If only we lived longer to tell our stories first hand

A timeless being watches humanity’s discourse, like watching the shoreline of an ocean’s waves ebb and flow.


Frank: Be careful of hot-headed leaders. What feels firm now has consequences.
Walter: No. We must exert power. Show we are a force.
Frank: Force threatens people’s sense of independence. It’s slower, but it avoids calamity.
Walter: Strength avoids calamity.
Frank: We’re already a superpower. We can walk softly and carry a big stick.
Walter: We’ve been quiet too long. We’re getting pushed around.
Frank: Pushed around how, exactly?
Walter: You know. People talk.
Frank: Let them talk.
Walter: No. Pushing people around reminds them who’s in charge. Grab what you can from those that are weak.
Frank: It also gives them a reason to unite against us. History is very clear on that.
Walter: I’m prepared to fight for this.
Frank: You’re too old to fight. You’re asking your kids to fight.
Walter: It won’t come to that.
Frank: You’re willing to risk it just to look tough.
Walter: It won’t come to that.


[Five years later]

Walter: My son was pulled into combat.
Frank: I was afraid of that.
Walter: This isn’t the time to reflect.
Frank: I’m not reflecting. I’m saying this was avoidable.
Walter: Stop with the “I told you so” and think about my kids.
Frank: I always was. Why weren’t you?
Walter: Not now.
Frank: Fine.


[Five years later]

Walter: My son died.
Frank: I’m so sorry.
Walter: He died for nothing. Only the powerful gained anything.
Frank: I wish that weren’t true.
Walter: We have to make sure this never happens again.
Frank: I agree.
Walter: Let’s make films. Documentaries. Tell the story.
Frank: From every angle. With interviews. So people recognize the warning signs before it’s too late. War is for the weak, defense and restraint is power.
Walter: Indeed.


[Ten years later]

Frank: Welcome our baby, Dave.
Walter: And Kim. May they never live through what we have.


[Five years later]

Dave, Kim, Walter, Frank: Limit power. Checks and balances. Defense is a great offense. Never again!


[Twenty years later]

Dave: Welcome our children, Harper and Zoe.
Kim: May they inherit what we tried to protect.


[Twenty years later]

Harper: We are too defensive. People will take advantage. We will lose.
Zoe: Lose what. We have more than almost all the world.
Harper: Not if we look weak.
Zoe: Peace isn’t weakness. It’s harder. It lasts longer.
Harper: We need to show strength.
Zoe: We need to search for balance. Be the change we wish to see.
Harper: We need a leader who doesn’t care what people think. Someone who shows who’s in charge.
Zoe: Hot-headed leaders feel good in the moment. They always come with consequences.
Harper: This is different from history. Stop bringing up history, it gets old!
Zoe: Every generation says that.
Harper: You’re weak.
Zoe: And you’re borrowing strength from people not born yet.
Harper: Stop worrying about the future. We will be greater than ever!

Life is a plurality

Life – what more can I say that hasn’t already been said. It starts. It ends. It can do so hundreds of times a day for a single person, or only once – as it is realized before one dies.

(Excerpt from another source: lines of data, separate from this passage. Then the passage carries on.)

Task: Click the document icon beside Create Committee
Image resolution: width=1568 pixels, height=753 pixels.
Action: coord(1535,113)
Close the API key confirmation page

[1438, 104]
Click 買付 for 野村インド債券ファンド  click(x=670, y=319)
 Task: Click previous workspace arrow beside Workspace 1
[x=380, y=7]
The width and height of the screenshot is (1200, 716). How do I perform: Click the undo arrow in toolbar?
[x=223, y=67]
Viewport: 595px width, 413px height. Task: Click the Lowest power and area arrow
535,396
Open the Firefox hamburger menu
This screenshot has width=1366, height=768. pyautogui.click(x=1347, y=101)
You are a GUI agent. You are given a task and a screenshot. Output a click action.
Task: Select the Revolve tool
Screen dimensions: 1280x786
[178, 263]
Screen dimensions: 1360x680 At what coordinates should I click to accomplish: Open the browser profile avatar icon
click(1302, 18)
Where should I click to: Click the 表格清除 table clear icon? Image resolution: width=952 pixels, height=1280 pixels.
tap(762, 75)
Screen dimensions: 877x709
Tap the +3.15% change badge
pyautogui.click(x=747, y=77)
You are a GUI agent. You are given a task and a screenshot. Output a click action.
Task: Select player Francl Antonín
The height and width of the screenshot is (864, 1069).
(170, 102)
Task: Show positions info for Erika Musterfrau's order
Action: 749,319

It begins with a new breath, a new smile, a new love. It can end with a tear, a passing, a sadness – a separation. In all cases, it is a continuous thread of beginnings and ends. It is the realization of a new perspective, one that can re-invigorate us to feel in ways we didn’t think possible. Life can rush through our lungs with a skip of the heart.

Life is so intricately deep and sometimes so shockingly simple; always beautiful. A lesson learned can open up new doorways – or –  it can tie off fears we’ve been holding on to our entire lives for safety. For comfort.

It can be a prison. One we create around ourselves and find convenience in naming it a fortress, an attitude, a conviction. And to be free, or taste freedom, or free oneself. I am free – for now. I see a world I didn’t see before but know it has always been there. Untouched, for better and worst.

I have yet another new life, but far from the last life to be lived. True – it is nothing more than a new story to describe my already present surroundings; it changes nothing, but changes everything so absolutely. No one and no thing has changed but me. My mind. My eyes. But I am still myself – that I am sure of.

Growth is the escape, the new beginning. Not to destroy the singular life that came before it but to continue the thread of lives born within it.

So what has changed? The prison in which I kept myself? Or more importantly what starts a change, a new beginning, a new life? The catalyst lies in the recognition that prisons do not need to be powerful, ugly, large or made of steel, but they can be gentle, subtle, comforting and safe. They can coddle us in answers to questions we’re searching for but may have never needed to. Those prisons are the hardest to escape.

To escape yourself and what makes you comfortable without losing “yourself” in the process, that is the question. Can you allow a life to end so that a new one can begin without a fear of the end or anxiousness for the beginning? That is the moat and bars that prevent escape.

But it is possible. It is progress. It is life, and life is a plurality.